Why are the Jhānas dismissed or even discouraged in some Buddhist traditions?

A participant on a recent retreat asked, "Why are jhānas poo-pooed to greater or lesser degrees in some Buddhist traditions?"

My teacher Ayya Khema was asked this same question and she suggested asking those who dismiss or discourage jhānas why they do so since the jhānas appear in so many of the Buddha's discourses [over 300 suttas]. And then she speculated as to why. So I guess I can speculate as well.

During this course, we have looked at the jhānas as described in the suttas. That’s what I’ve been reading to you, discussing with you, giving you instructions on - or at least my understanding of what is described in the suttas.

As time progressed after the Buddha's death, the level of concentration necessary for an experience to be “a valid jhāna” kept increasing. You can see some increase in a couple of later suttas - there are two suttas [MN 43.19 & MN 111.4] where there is one-pointedness [ekaggatā] added to the description of the first jhāna. But both suttas are internally self-contradictory on that point - never mind.

By the time of the Abhidhamma, vitakka and vicāra are no longer “thinking and examining”, but “initial and sustained attention” to the meditation object. And one-pointedness is firmly established in the description of the first jhāna. So there was obviously an increase in concentration.

The commentarial literature started a little before the time they wrote down the Vinaya, the Sutta, and the Abhidhamma in the 1st century BCE. But the commentary writings about the jhānas are definitely somewhat later. There is a commentary called the Vimuttimagga from approximately the 1st or 2nd century. Clearly the concentration described there is more than in the Abhidhamma, but not as much as in the later Visuddhimagga which is from the 5th century. So the "understanding" of how much concentration you’ve got to have to make it a jhāna kept going up and up and up.

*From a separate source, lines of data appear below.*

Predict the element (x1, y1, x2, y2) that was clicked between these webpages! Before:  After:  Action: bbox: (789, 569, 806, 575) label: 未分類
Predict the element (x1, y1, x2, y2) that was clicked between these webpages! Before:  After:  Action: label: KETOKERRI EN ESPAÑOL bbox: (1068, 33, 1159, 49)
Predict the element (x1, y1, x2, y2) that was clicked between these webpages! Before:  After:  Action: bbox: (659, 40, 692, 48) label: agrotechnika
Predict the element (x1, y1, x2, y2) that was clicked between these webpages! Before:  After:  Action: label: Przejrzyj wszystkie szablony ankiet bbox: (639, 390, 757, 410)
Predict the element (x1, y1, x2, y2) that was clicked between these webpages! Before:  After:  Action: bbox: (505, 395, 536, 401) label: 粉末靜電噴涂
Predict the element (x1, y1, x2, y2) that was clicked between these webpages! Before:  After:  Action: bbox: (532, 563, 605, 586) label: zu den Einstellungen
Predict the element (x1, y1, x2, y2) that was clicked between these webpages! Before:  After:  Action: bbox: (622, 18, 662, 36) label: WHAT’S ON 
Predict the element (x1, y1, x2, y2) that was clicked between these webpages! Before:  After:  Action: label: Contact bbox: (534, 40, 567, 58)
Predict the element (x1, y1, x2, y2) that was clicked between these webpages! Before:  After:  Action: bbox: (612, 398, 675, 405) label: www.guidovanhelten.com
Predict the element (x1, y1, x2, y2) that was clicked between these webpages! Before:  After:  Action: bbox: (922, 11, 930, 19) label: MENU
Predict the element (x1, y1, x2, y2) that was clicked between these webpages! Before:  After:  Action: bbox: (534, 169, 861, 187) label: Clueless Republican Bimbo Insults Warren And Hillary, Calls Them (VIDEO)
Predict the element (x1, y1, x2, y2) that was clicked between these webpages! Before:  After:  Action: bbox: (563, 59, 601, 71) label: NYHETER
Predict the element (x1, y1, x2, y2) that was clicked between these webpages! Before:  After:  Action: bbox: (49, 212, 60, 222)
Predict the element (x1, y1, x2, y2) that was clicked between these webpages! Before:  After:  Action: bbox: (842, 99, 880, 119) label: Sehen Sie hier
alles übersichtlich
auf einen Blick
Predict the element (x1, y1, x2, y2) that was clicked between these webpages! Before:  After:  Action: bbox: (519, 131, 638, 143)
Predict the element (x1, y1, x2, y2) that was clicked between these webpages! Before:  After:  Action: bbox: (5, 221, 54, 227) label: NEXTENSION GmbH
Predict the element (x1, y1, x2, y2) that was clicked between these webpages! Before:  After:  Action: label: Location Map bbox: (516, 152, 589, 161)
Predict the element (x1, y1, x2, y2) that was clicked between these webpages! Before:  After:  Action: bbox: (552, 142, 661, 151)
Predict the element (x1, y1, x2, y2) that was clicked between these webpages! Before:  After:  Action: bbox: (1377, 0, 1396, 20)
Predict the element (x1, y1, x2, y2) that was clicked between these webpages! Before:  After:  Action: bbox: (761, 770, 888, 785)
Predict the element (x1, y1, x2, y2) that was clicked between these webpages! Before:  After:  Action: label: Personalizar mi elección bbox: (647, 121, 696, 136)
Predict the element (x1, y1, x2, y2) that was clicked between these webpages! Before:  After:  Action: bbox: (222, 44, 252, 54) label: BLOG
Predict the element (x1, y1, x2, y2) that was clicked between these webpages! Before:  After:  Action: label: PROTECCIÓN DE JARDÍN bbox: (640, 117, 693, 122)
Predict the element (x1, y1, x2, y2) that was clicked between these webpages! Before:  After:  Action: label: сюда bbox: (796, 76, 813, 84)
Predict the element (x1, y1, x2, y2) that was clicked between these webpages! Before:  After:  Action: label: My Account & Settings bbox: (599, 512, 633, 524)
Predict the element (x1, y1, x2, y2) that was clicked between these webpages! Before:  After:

Now we come to modern times. Modern Theravada Buddhism is primarily Visuddhimagga Buddhism. They’re looking at the Visuddhimagga to tell us what the suttas say as opposed to just reading the suttas and doing what they say. Currently the hierarchy seems to be "Visuddhimagga, and oh yeah, we might look at the Abhidhamma because that goes into more detail, and oh yeah, it’s all the same as the suttas." But the commentaries and Abhidhamma clearly are not all the same as the suttas. There are numerous differences, not only in the jhānas, but in other important topics such as Dependent Origination and the Aggregates.

For example, in the Visuddhimagga it says, “[The] preliminary work is difficult for a beginner and only one in a hundred or a thousand can do it. The arousing of the nimitta is difficult for one who has done the preliminary work and only one in a hundred or a thousand can do it. To extend the nimitta when it has arisen and to reach absorption [first jhāna] is difficult and only one in a hundred or a thousand can do it." [Vsm XII.8]

If we take the most optimistic numbers, a hundred times a hundred times a hundred, that’s one in a million. So of people who come to meditation only one in a million can get to the first jhāna. But when we look at the suttas, everybody’s getting into the jhānas all over the place. These Visuddhimagga numbers don’t have to be taken literally, but it is quite clear that what is described in the Visuddhimagga is not readily available, in contrast to what's found in the suttas.

So now the first generation of our Western teachers go to Asia and want to learn to meditate. The Asian teachers maybe don’t even know the jhānas themselves. They know what’s in the Visuddhimagga. They are certainly not going to teach those jhānas to these hippies that have come over. They are going to teach them mindfulness of breathing, the body scan, Metta, those sorts of practices - excellent practices. So that’s what got brought back to the West. The jhānas were just dismissed, “Don’t waste your time. It’s too difficult. You’ll be wasting your time if you do that.” Or, “You’ll get addicted. They are so pleasurable you’ll get so addicted you’ll never do your insight practice.”

This is why they’ve been put, not on the back burner, but hidden behind the stove. It’s a mis-understanding of what the Buddha was actually teaching.

Luckily we have people like Ayya Khema and Thanissaro Bhikkhu and Bhante Gunaratana and a few others who look at the suttas and think, “You know, this stuff in the suttas is actually do-able.” And so they wind up teaching jhānas - and I’m in that lineage.

The "lost jhānas" are a combination of the understanding of the jhānas becoming so profoundly concentrated that almost nobody can do them, and the fact that Theravadan Buddhism is primarily Visuddhimagga Buddhism. So teachers who poo-poo the jhānas are not really looking at what the Buddha was teaching. They are looking at what was composed 800 years after the Buddha in a different culture. This has led to lots of confusion.

It’s really a shame. The jhānas clearly were a cornerstone of the Buddha’s teaching. They are right there in the heart of the Gradual Training and they are right there as Right Concentration in the Eightfold Path.